____ Given records

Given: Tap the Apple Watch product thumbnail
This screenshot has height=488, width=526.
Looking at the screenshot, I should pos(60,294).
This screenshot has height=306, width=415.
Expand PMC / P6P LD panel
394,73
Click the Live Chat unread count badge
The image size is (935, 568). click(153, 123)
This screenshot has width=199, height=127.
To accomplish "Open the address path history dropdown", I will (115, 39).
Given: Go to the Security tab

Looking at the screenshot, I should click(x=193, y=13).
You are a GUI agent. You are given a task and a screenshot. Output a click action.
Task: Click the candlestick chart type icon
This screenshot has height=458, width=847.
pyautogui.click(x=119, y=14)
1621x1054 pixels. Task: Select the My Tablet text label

________
____ Given records

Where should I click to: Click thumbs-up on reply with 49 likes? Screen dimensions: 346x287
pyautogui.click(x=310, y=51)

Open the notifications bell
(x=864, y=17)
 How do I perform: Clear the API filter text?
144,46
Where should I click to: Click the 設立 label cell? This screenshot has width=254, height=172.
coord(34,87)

________
____ Given records

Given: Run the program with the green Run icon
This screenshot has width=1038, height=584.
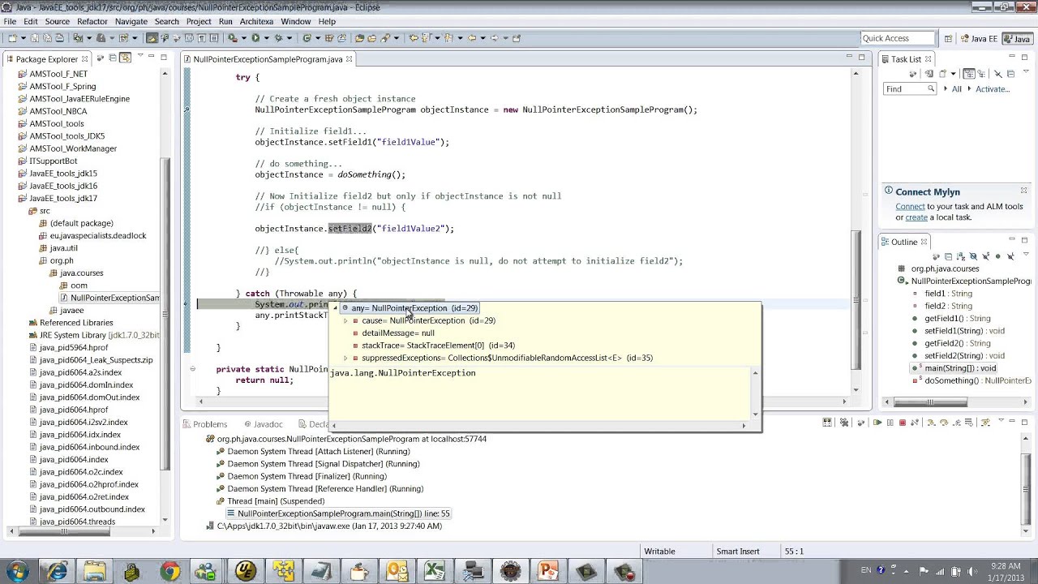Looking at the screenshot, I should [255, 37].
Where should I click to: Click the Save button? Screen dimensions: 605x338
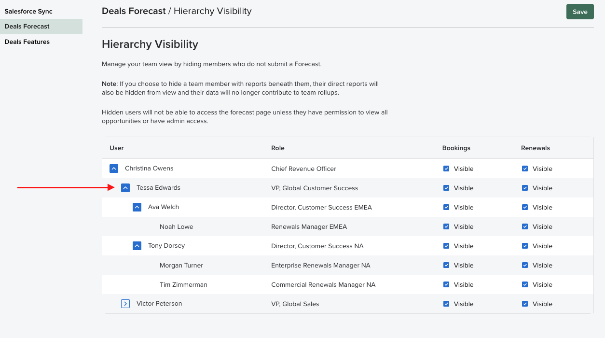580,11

________

> **Problem to solve**:
Copy the records above exactly, beginning at the line that contains "Click the Live Chat unread count badge" and stopping after the line that contains "1621x1054 pixels. Task: Select".

> **Written response**:
Click the Live Chat unread count badge
The image size is (935, 568). click(153, 123)
This screenshot has width=199, height=127.
To accomplish "Open the address path history dropdown", I will (115, 39).
Given: Go to the Security tab

Looking at the screenshot, I should click(x=193, y=13).
You are a GUI agent. You are given a task and a screenshot. Output a click action.
Task: Click the candlestick chart type icon
This screenshot has height=458, width=847.
pyautogui.click(x=119, y=14)
1621x1054 pixels. Task: Select the My Tablet text label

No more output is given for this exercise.